Data centers, used by governments and large corporations to house their computer systems, have one big environmental problem: They get hot.
To keep them from overheating, large data centers can pump hundreds of millions of gallons of water a year through the facilities, according to company reports. That high demand for water has some investors concerned, especially in places where natural water resources are becoming ever more precious, like tech-heavy California.
"We definitely want our portfolio companies to be cognizant of their water use and take the appropriate steps to minimize their water use and recycle water," said Brian Rice, portfolio manager at the California State Teachers' Retirement System, which manages about $189 billion in assets as of June 30. He cited water usage as a concern at data centers as well as at other portfolio companies, such as those in agriculture.
California—home to companies running some of the world's biggest data centers—houses more than 800 of the facilities, the most of any U.S. state, according to Dan Harrington, research director of 451 Research LLC, a technology consulting firm.
Water usage there is especially a concern as the state's drought pushes into its fifth year.

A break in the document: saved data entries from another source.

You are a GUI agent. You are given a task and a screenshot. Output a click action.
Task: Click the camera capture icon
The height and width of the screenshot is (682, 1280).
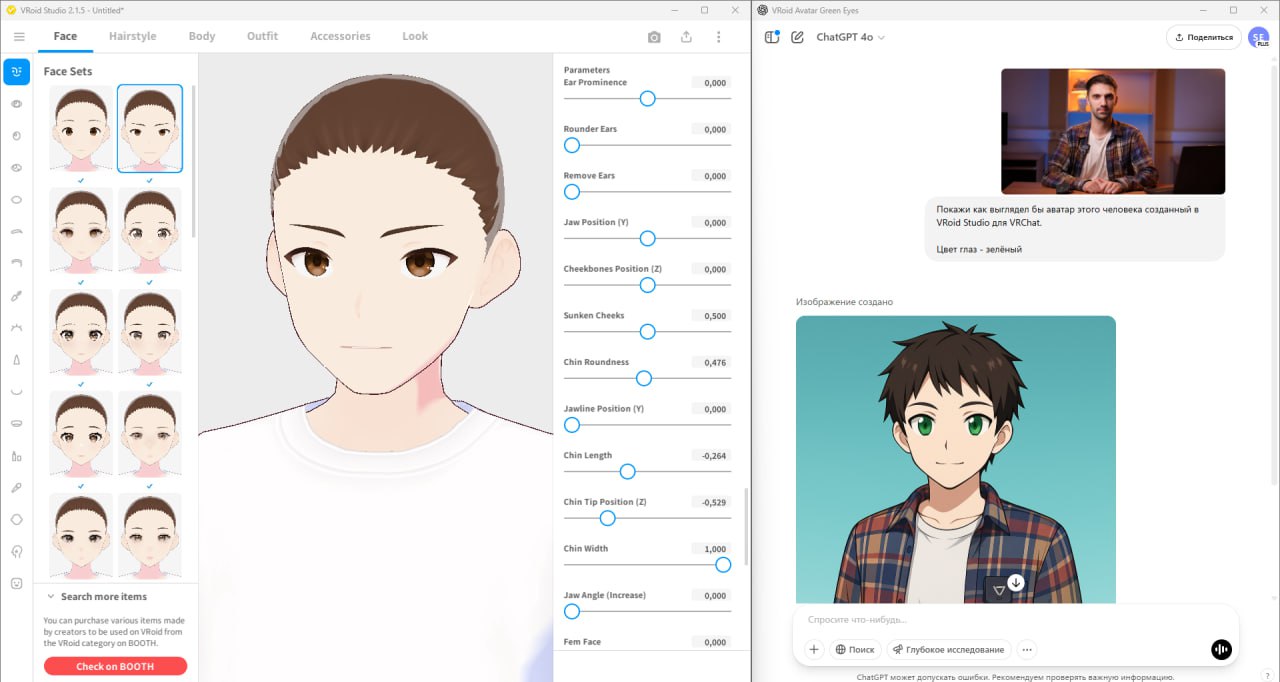point(654,37)
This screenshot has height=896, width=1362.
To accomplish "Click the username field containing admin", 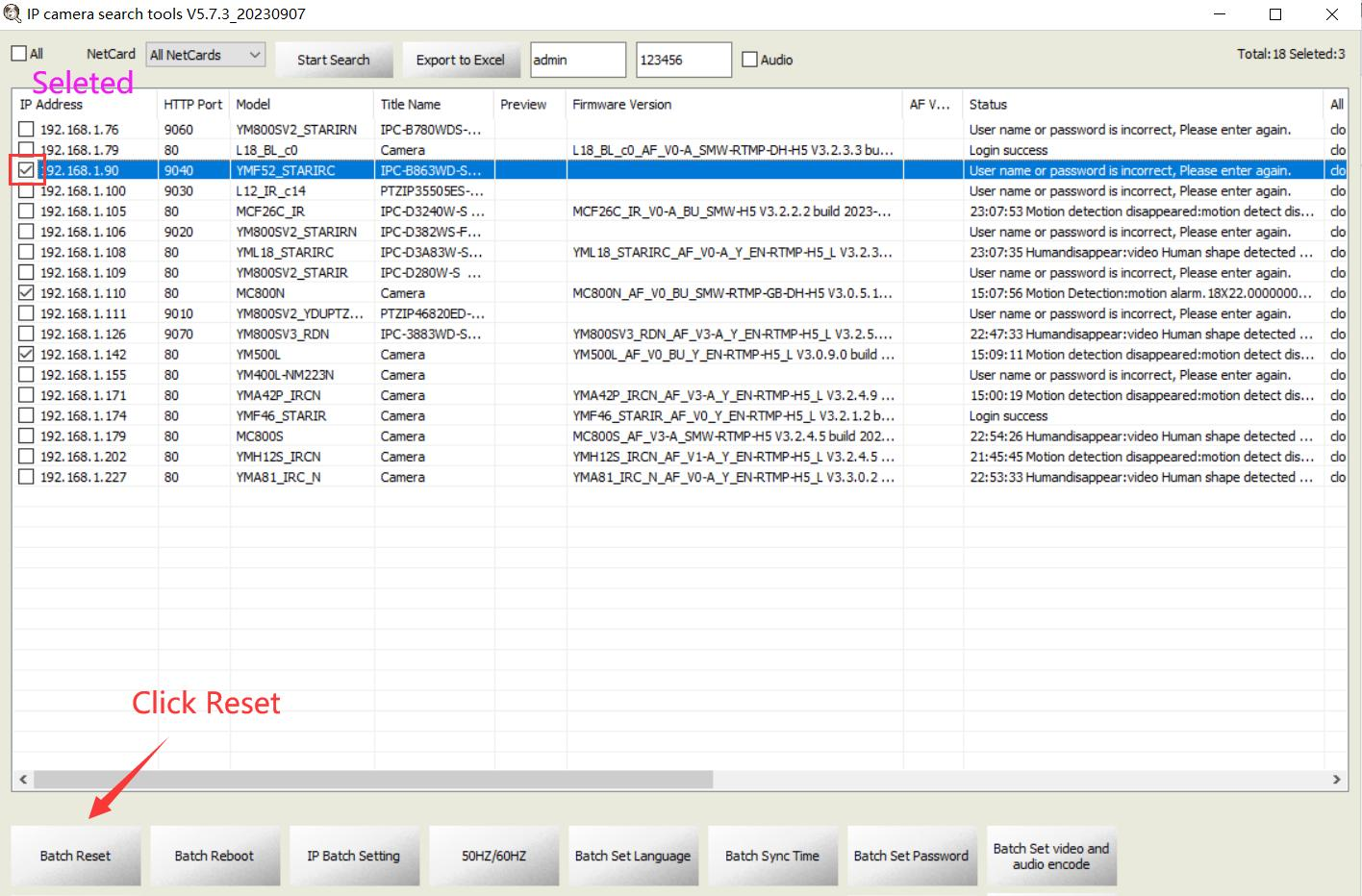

California Governor Jerry Brown issued an executive order in May to extend statewide emergency water restrictions, establishing long-term measures to conserve water.
The water risk to investors of California-based companies operating data centers will not affect them gradually, said Julie Gorte, senior vice president of sustainable investing at Pax World Management LLC. "It will probably come in one big splashy moment," she said.
As a result, some sustainable-minded investors are trying to enhance their understanding of water risk before it becomes a liability, said Cate Lamb, head of water at investor environmental advocacy group CDP. The group held a series of workshops this year for investors to discuss their most crucial water reporting needs, such as isolating water risk of individual assets. The number of institutional investors committed to its water engagement program with companies has grown to 617 from 150 in 2010.
Operational efficiencies at data centers have a direct link to companies' profitability and pose an increasing risk for investors in a "tense" climate change environment, said Himani Phadke, research director at the Sustainability Accounting Standards Board, a non-profit that writes corporate sustainability reporting guidelines for investors.
Companies, like investors, are trying to get ahead of the risk.
Bill Weihl, director of sustainability at Facebook Inc., said the company uses a combination of fresh air and water to cool its data centers. In 2015, Facebook said it used a total of 221 million gallons of water, with 70 percent of that consumption at its data facilities. "We designed our data centers to use about half the water a typical data center uses," he said in e-mailed answers to questions.
Around Facebook's Prineville, Oregon, data center in particular, water efficiency has become "a big issue," Weihl said. The center is east of the Cascade Mountains, a region that tends to be drier than western side of the state, and businesses must compete with farmers and a growing local population for water.
Weihl said rainwater capture and reuse, which is used for irrigation and toilet-flushing at the center, saves 272,000 gallons of municipally treated water per year. Facebook is also working with the City of Prineville and its engineers on the town's water plan, which includes water mitigation and recycling “grey water” from buildings, he said.
Water consumption at eBay Inc.'s Salt Lake City-based data center rose 14 percent in 2014 to 31,354 gallons, according to the online retailer's sustainability report, while its Phoenix facility saw usage drop 3 percent to 57,421 gallons. A company spokeswoman declined to comment.
Google declined to say how much water the company's data centers use, but said that the company redesigns its cooling technology on average about every 12 to 18 months. The company has also designed data centers that use air instead of water for cooling, it said.
"There is no 'one size fits all' model — each data center is designed for the highest performance and highest efficiency for that specific location and we’re always testing new technologies to further our commitment to efficiency and environmental responsibility," vice president of data center operations Joe Kava said in an e-mail adapted from an earlier blog post.
The environmental impact of data centers is poised to grow as the world produces more data each day. Carbon emissions from data centers already represent 0.2 percent of the world's total carbon dioxide emissions, compared to 0.6 percent for airlines, according to a 2010 McKinsey & Co. report. And more companies are developing larger data centers as they transition to cloud computing, increasing the demand for water needed for cooling their data servers, said Pax World's Gorte.
The need to boost water unit efficiency at data centers is driving some companies to open up locations near water sources and cooler climates. Menlo Park, California-based Facebook, for example, began operations at its overseas data center in Lulea, Sweden in 2013 near the Arctic Circle. Mountain View, California-based Google operates a total of 15 data centers with four located in northern Europe.
Investor concern about corporate water use will only continue to grow, said William Sarni, director and practice leader of Water Strategy at Deloitte Consulting LLP.
"Over the past few years, we have seen a dramatic increase of interest in water as a business risk and also as a business opportunity issue," said Sarni. "I see it accelerating."